Explainable AI provides human users with tools to understand the output of machine learning algorithms. One of these tools, feature attributions, enables users to know the contribution of each feature of an AI model to that model’s predictions.

In a new article, upcoming in the Nov. 25, 2025 issue of AI journal Knowledge-Based Systems, CCI Professor of information science and computer science Rosina Weber, PhD and fellow researchers explain one challenge in developing feature attributions in regression tasks (or, supervised learning by an AI model to predict numerical values) is a lack of data sets to evaluate feature attributions.

Weber et al. demonstrate a new way to generate those data while meeting privacy requirements; further, the team proposes using additive case-based reasoning and the coefficient of quartile variation (CQV).
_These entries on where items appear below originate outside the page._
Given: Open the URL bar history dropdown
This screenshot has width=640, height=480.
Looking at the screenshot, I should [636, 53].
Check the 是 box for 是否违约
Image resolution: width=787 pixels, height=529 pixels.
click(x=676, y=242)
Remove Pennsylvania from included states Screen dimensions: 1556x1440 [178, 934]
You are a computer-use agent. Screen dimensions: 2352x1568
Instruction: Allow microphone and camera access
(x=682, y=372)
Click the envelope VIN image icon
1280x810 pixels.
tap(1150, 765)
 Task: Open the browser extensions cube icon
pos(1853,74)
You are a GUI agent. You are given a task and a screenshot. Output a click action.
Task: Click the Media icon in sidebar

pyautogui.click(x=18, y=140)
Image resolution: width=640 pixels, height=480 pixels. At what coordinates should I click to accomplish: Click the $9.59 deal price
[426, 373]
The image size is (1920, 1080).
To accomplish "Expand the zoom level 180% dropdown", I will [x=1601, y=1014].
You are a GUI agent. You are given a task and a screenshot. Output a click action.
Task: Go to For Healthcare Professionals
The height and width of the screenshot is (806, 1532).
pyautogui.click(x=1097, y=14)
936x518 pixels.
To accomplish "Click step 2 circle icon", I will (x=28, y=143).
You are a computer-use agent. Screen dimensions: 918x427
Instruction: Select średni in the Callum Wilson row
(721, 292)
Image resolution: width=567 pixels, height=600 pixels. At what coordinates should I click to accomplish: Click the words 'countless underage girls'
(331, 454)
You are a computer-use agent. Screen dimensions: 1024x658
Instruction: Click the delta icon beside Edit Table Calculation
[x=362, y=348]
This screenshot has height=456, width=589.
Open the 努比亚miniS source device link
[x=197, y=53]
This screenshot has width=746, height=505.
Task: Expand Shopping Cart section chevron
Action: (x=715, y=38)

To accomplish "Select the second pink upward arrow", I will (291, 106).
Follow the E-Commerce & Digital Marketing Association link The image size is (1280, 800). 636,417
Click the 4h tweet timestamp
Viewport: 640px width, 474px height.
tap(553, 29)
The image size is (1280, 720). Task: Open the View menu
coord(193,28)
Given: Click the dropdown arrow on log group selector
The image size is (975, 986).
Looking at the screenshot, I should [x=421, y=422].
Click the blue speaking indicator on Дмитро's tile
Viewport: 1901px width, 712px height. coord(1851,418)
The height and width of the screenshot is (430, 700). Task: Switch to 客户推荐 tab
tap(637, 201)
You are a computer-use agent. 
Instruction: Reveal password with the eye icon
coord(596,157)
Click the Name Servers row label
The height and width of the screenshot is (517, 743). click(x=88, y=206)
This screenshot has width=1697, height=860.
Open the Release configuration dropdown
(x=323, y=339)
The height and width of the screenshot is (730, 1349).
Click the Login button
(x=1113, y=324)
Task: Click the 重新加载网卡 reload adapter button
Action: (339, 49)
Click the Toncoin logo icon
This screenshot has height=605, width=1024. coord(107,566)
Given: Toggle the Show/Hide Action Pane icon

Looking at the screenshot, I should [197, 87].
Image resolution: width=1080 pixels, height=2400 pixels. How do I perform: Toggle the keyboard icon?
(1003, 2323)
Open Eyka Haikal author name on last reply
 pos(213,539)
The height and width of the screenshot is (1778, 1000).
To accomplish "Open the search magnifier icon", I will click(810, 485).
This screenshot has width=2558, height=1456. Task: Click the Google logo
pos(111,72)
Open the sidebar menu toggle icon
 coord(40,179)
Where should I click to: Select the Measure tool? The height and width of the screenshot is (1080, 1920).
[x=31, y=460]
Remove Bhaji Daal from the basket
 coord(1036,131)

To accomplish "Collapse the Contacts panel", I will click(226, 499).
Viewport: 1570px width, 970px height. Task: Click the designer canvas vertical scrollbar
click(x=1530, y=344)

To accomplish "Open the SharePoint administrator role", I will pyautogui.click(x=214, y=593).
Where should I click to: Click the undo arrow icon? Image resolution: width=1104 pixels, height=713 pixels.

All three methods will provide “consensus and benchmarking in XAI evaluation for regression models" that are currently lacking, the team stated in their article, “Privacy-preserving ground-truth data for evaluating additive feature attribution in regression models with additive CBR and CQV.”

“This is the result of the collaboration with Shahina Begum, Mobyen Uddin Ahmed and Mir Riyan Islam from Mälardalens University, Sweden,” said Weber, with the CCI professor collaborating as an international XAI expert to equip their applied systems with explainability.

The team’s real-world focus has centered around integrating explainability into a flight-delay prediction system from the Mälardalens team that collaborates with Eurocontrol, the European organization for the safety of air navigation.

Professor Weber continues to make significant contributions to the field of explainable AI, having delivered the impactful keynote “XAI Is in Trouble,” based on the article with the same name, at the prestigious XAI Workshop, part of the International Joint Conference on Artificial Intelligence (IJCAI) in August.

In February, Weber proudly joined the Executive Council of the Association for the Advancement of Artificial Intelligence (AAAI). As part of her work as a council member, she is a member of the Policy and the Conference committees.